The Union of Concerned Scientists said a second Trump administration “threatens an assault on climate, energy, and justice priorities.” The group has “deep concerns about what will come next,” and expects fossil fuel “giveaways,” an attack on science-informed standards and regulatory rollbacks “such as standards limiting climate and health-harming pollution from coal- and gas-fired power plants and fossil fuel extraction and transport.”
“We will work to defend against rollbacks to public health safeguards and climate policies that are grounded in science and delivering tremendous benefits to people,” Chitra Kumar, managing director of UCS’ climate and energy program, wrote in a post-election blog post.
Increased exports could send gas prices higher
With Republicans in charge of the Senate and the White House, and potentially the House, the Trump administration will try and move quickly to deregulate liquefied natural gas exports, Tyson Slocum, director of Public Citizen's Energy Program, said in an email.
“This will have profound impacts on domestic energy markets, as removing a public interest balanced consideration will prioritize gas exports at the expense of access to domestic supply. We'll see sharply higher domestic natural gas prices going forward,” Slocum said.
But LNG exports are a “bipartisan success story,” according to Charlie Riedl, executive director of the Center for Liquified Natural Gas.
The U.S. was the world’s largest LNG exporter last year, according to the U.S. Energy Information Administration. U.S. exports in 2023 averaged 11.9 billion cubic feet per day, a 12% increase compared with 2022. And there are five LNG export projects under construction in the United States with a combined export capacity of 9.7 Bcf/d, according to the agency.
“We look forward to working with President-elect Trump and his new administration to unlock even greater economic, climate, and geopolitical benefits by, first and foremost, lifting the Department of Energy’s ‘pause’ on LNG export permits,” Riedl said. “As global energy demand continues to grow, U.S. LNG exports will play a critical role in ensuring the United States remains a global energy powerhouse."

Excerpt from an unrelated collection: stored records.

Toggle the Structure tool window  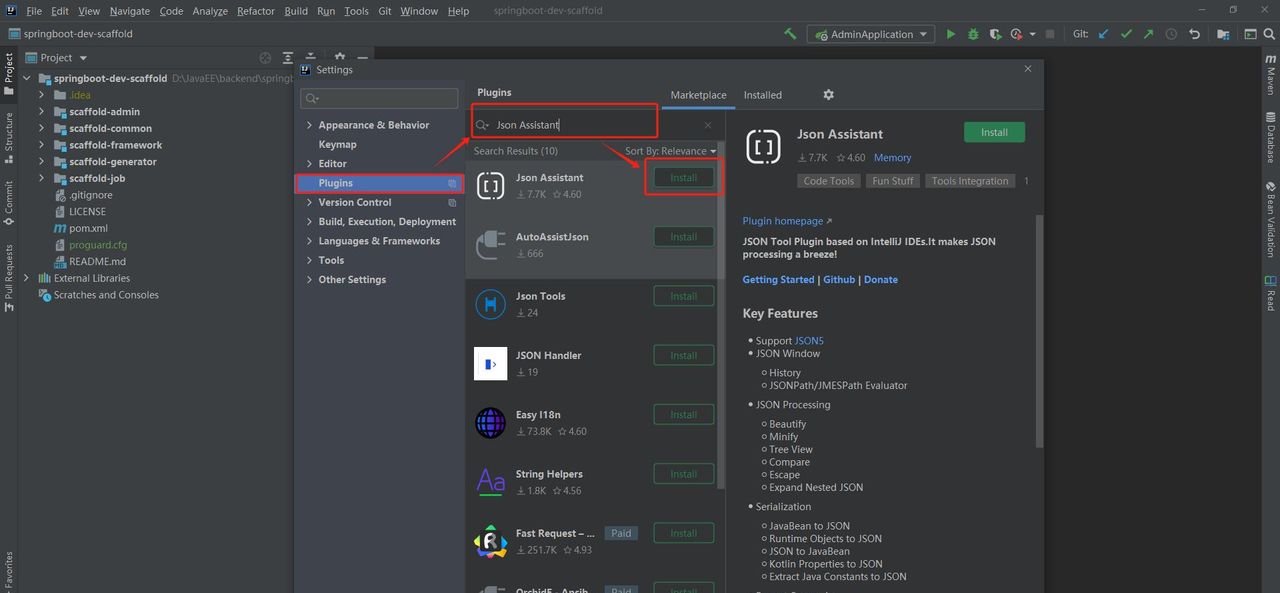click(9, 135)
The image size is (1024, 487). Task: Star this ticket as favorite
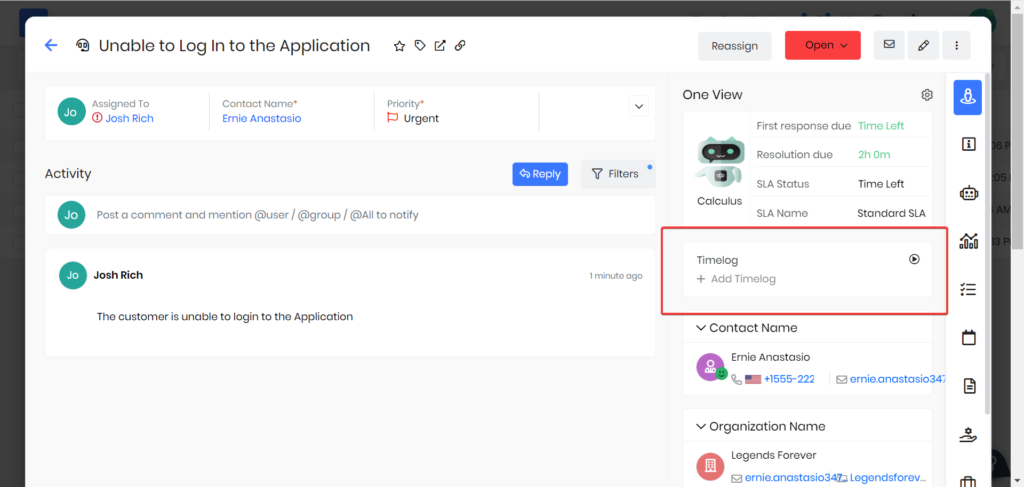click(400, 46)
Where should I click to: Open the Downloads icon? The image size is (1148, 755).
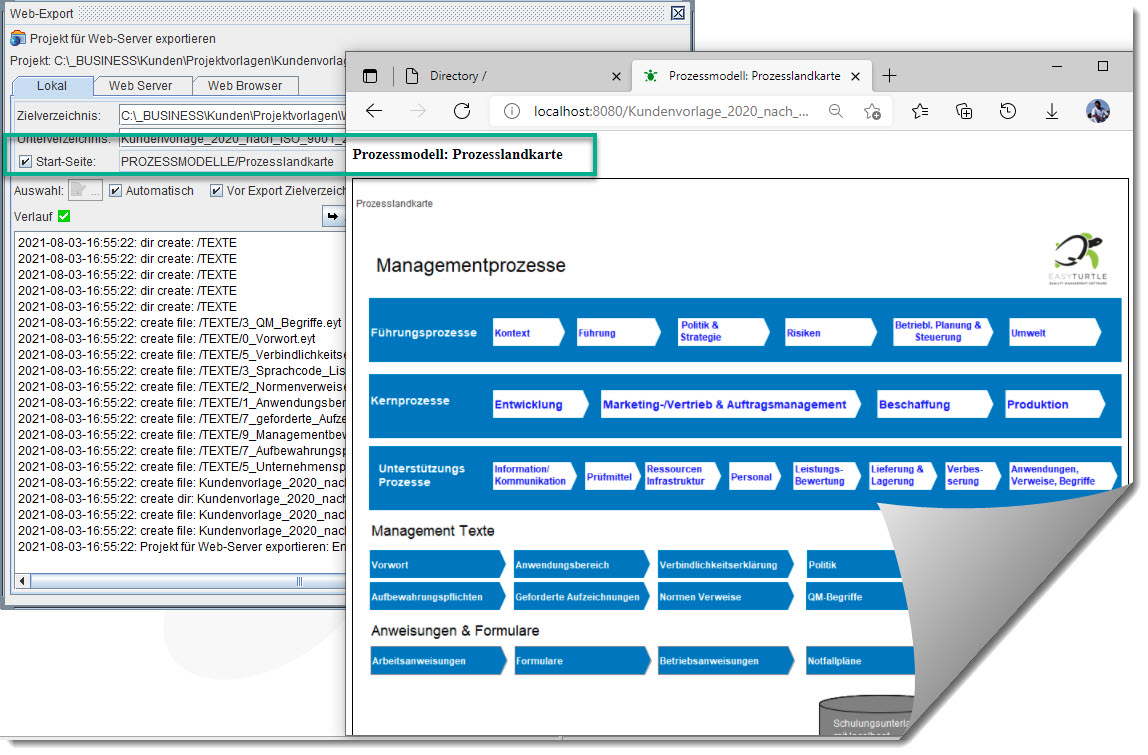click(x=1052, y=111)
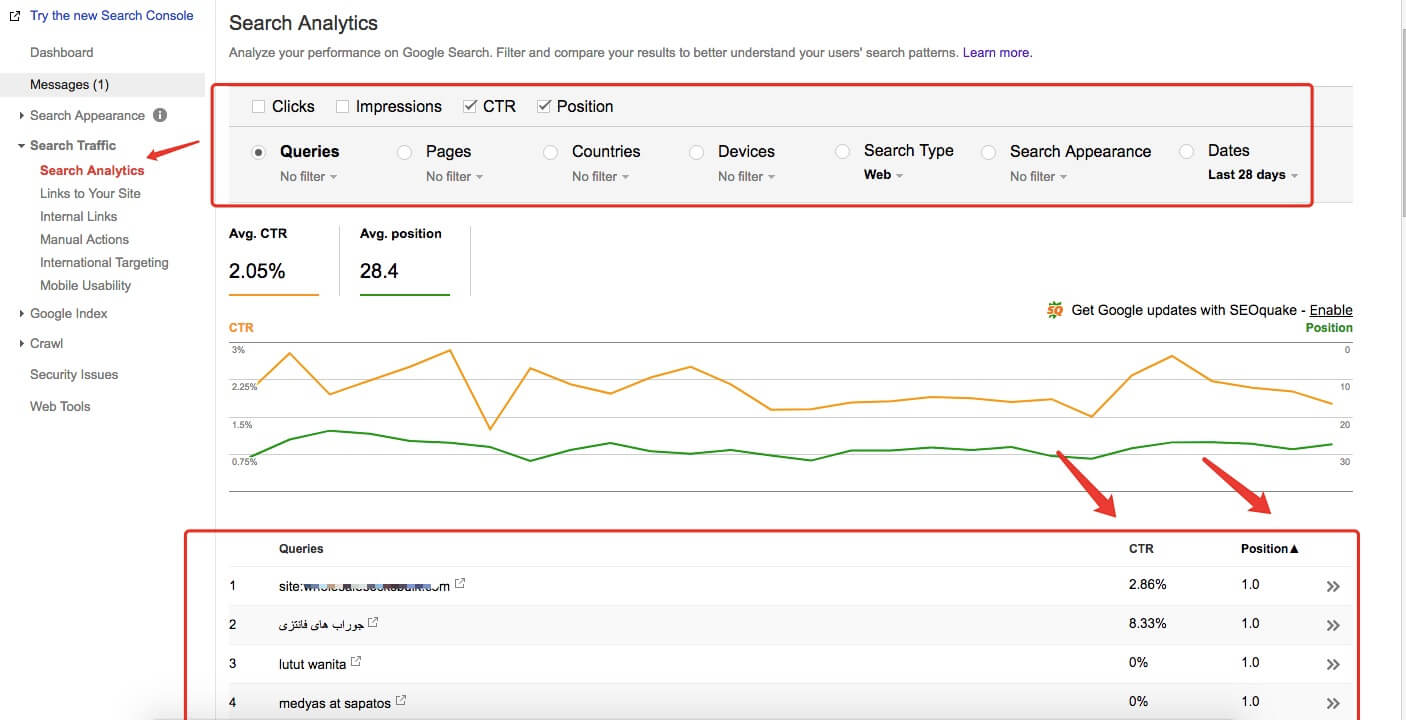Screen dimensions: 1406x720
Task: Sort the table by the Position column header
Action: [1269, 548]
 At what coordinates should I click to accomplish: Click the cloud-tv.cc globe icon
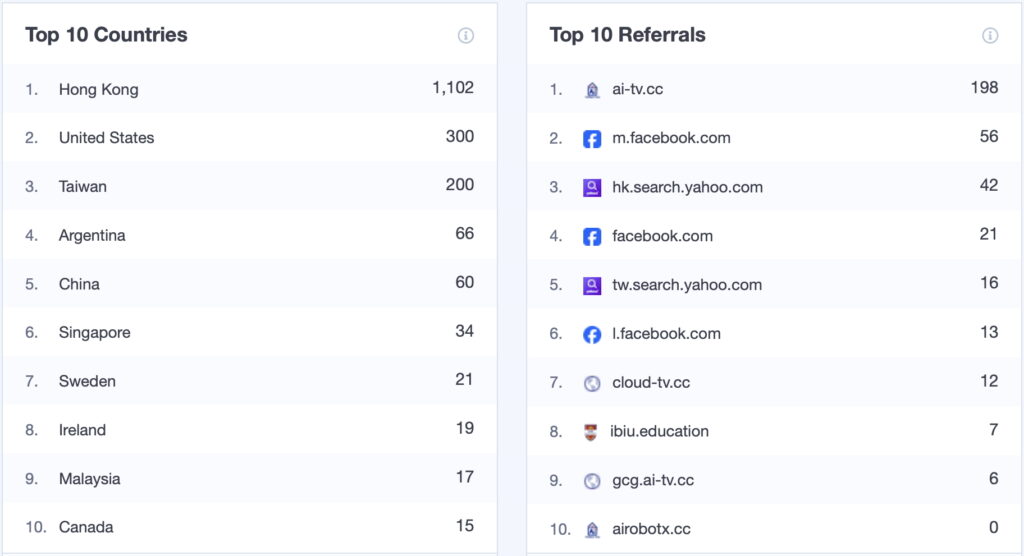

On the regulatory front, a Republican will be tapped to lead the Federal Energy Regulatory Commission, Slocum said, likely either Commissioner Mark Christie or Commissioner Lindsay See. Christie was nominated to the commission by Trump 2020, while See was brought on board by President Biden earlier this year.
Christie “has been the most consistent pro-consumer” voice at FERC,” Slocum noted. “I predict a lot of very productive, bipartisan efforts at FERC to address serious problems in the organized markets, including capacity markets.”
A Republican FERC chair will likely work to reign in transmission incentives “in order to better protect consumers,” Slocum said.